A biosensor is an analytical device, used for the detection of a chemical substance, that combines a biological component with a physicochemical detector. The sensitive biological element, e.g. tissue, microorganisms, organelles, cell receptors, enzymes, antibodies, nucleic acids, etc., is a biologically derived material or biomimetic component that interacts, binds, or recognizes with the analyte under study.
We are particularly interested in DNA biosensors. DNA biosensors can theoretically be used for medical diagnostics, forensic science, agriculture, or even environmental clean-up efforts. No external monitoring is needed for DNA-based sensing devices. Typically these machines were very large and expensive devices that were only for research purposes. DNA biosensors are now becoming complicated mini-machines—consisting of sensing elements, micro lasers, and a signal generator. This means that DIY construction of such a device will lead to better public health implications for makers. DNA biosensors function on the fact that two strands of DNA stick to each other through chemical attractive forces.
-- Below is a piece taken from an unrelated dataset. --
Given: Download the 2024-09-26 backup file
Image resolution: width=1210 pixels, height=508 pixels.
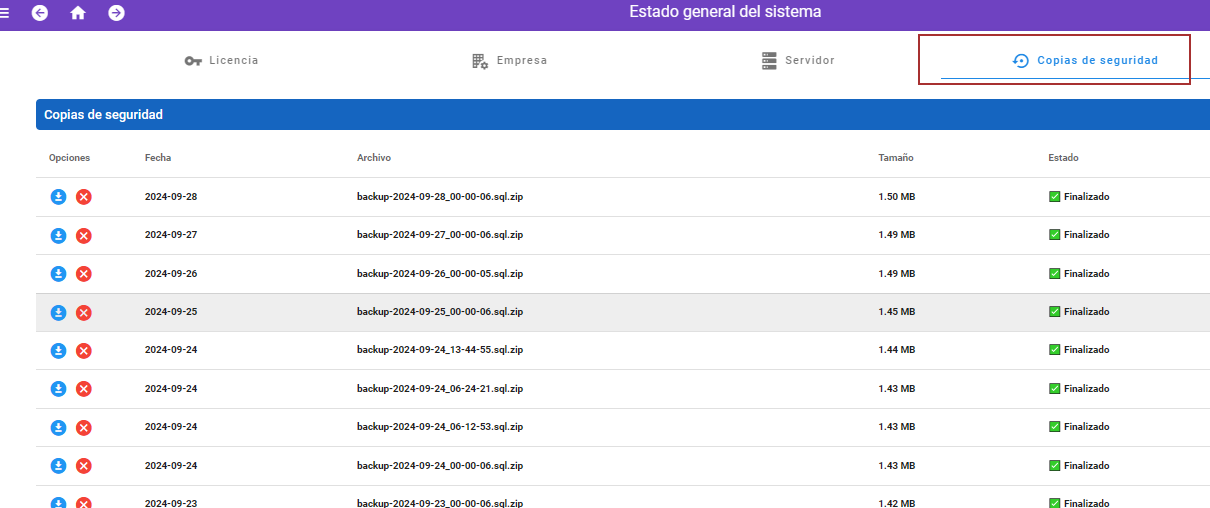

Only an exact fit—that is, two strands that match up at every nucleotide position leads to a fluorescent signal that is then transmitted to a signal generator.
The field of biosensors has developed extensively and now has become one of the essential state of the art technologies in laboratory medicine. The idea of biosensors has revolutionized the concept of self-testing by the patient in many clinical conditions. Quick diagnosis and early prevention are critical for the control of disease status. Some commercial biosensors on the market include the following:
So why are 3D printers important in the field of biosensing? In terms of tool creation, it is vital for biotech companies and researchers to build new prototypes and mini machines for biosensing. In order to rapidly make advances within this type of technology, 3D printing is used to cut down costs, as well as iterate designs. This helps to streamline innovation and develop new methods to reduce the production of biosensors.
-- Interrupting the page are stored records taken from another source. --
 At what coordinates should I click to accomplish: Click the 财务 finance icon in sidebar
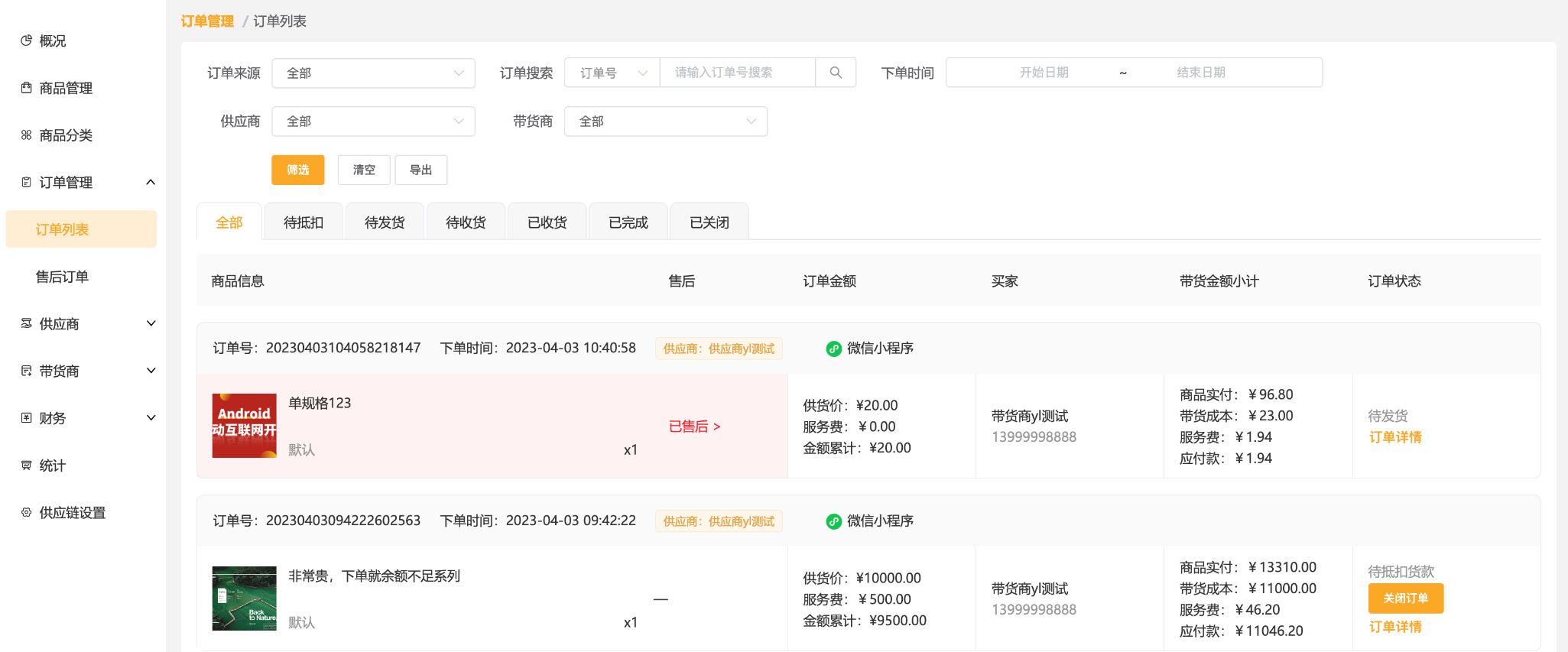click(26, 418)
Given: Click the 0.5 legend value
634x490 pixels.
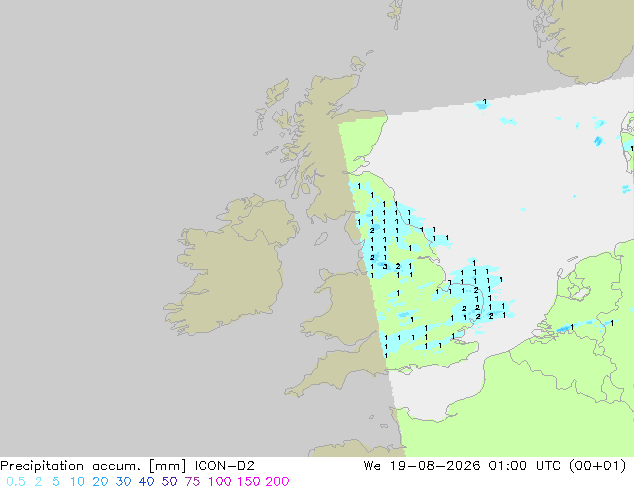Looking at the screenshot, I should click(x=16, y=482).
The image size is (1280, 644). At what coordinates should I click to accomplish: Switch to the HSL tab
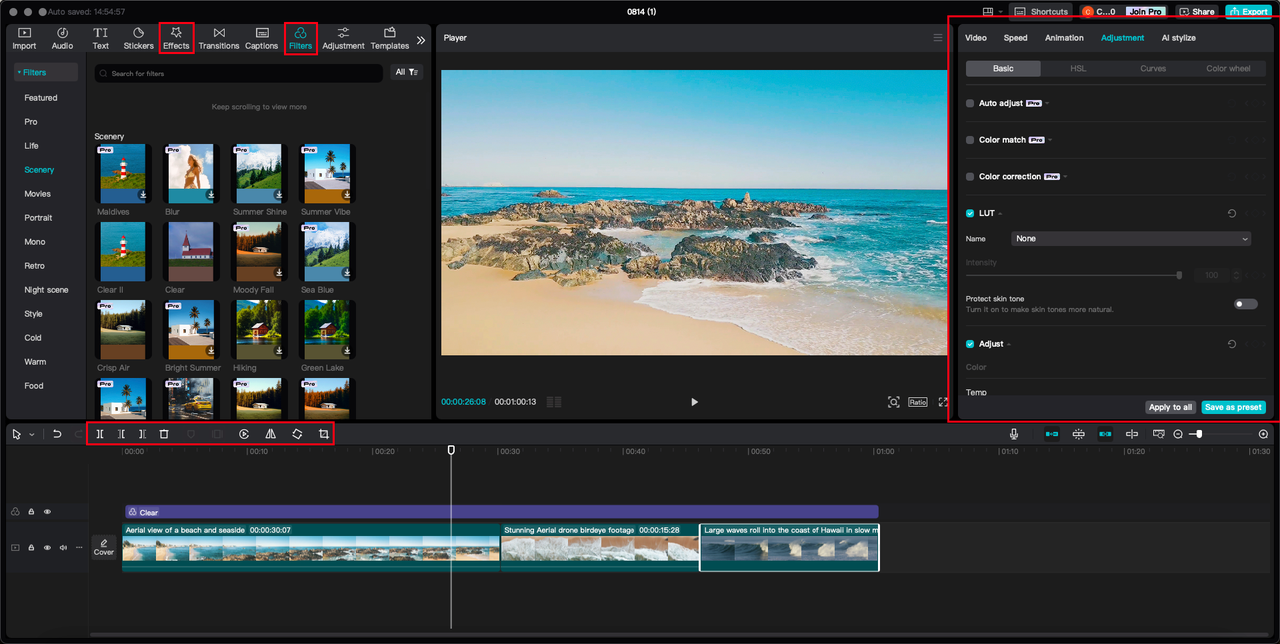pos(1078,69)
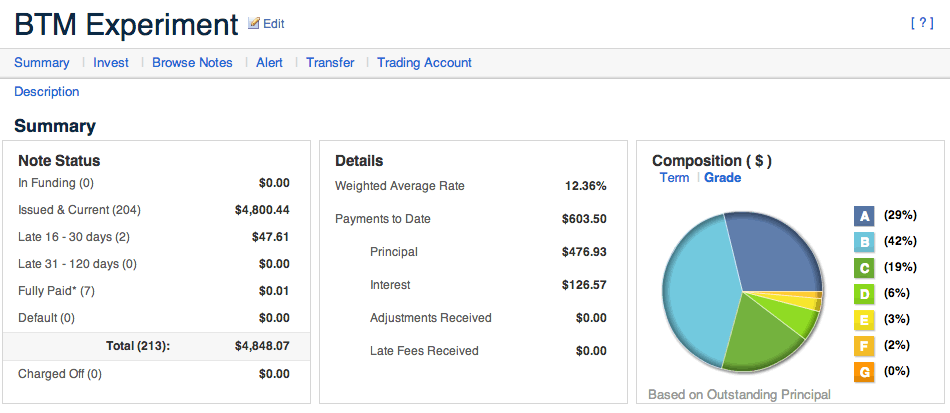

Researchers currently are working on the potential of adopting 3D printing technology for electrochemical DNA biosensing applications. Some groups have created helical-shaped stainless steel electrodes that are vital for biosensing. An electrode is an electrical conductor used to make contact with a nonmetallic part of a circuit (e.g. a semiconductor, an electrolyte, a vacuum or air). This connection is vital for signal processing and seeing whether or not DNA can be identified within a biosensor.
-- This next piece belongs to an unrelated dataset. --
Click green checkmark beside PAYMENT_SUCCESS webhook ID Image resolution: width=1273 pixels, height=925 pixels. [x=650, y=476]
These can be designed and 3D printed through the use of a selective laser melting (SLM) method, which fuses a fine metal powder on a printing stage with a high intensity laser beam, in a layer-by-layer manner. SLM is also called Laser Powder Bed Fusion and is similar to DMLS or Direct Metal Laser Sintering while commonly being called metal 3D printing. It is important to use metal printing for a biosensor because specific chemical and electrical reactions occur with the use of different metal groups.
The future of biotech is oriented towards how devices can be made quickly and cheaply. With 3D printing, a maker who is curious has a lot of tools and the ability to make devices efficiently. This leads to projects and innovations when one is open to iterating and experimenting. More importantly one should learn how to create their own devices. Health care as a whole is leaning toward preventative measures. It is important to have tools that can diagnose complications that we are not aware of. It also is important due to the fact that healthcare will be more expensive as time continues. For underdeveloped nations, having access to open source solutions to biotechnology projects can lead to better maintenance of their citizens and their general health.
The future of health is reliant on different technologies, and 3D printing is a very essential part of the equation. With 3D printing, we are able to create tools that were previously only accessible to industry experts. Now a common consumer with an interest can create medical tools such as a biosensor to assist them in their own general health. What will we as makers do to help that?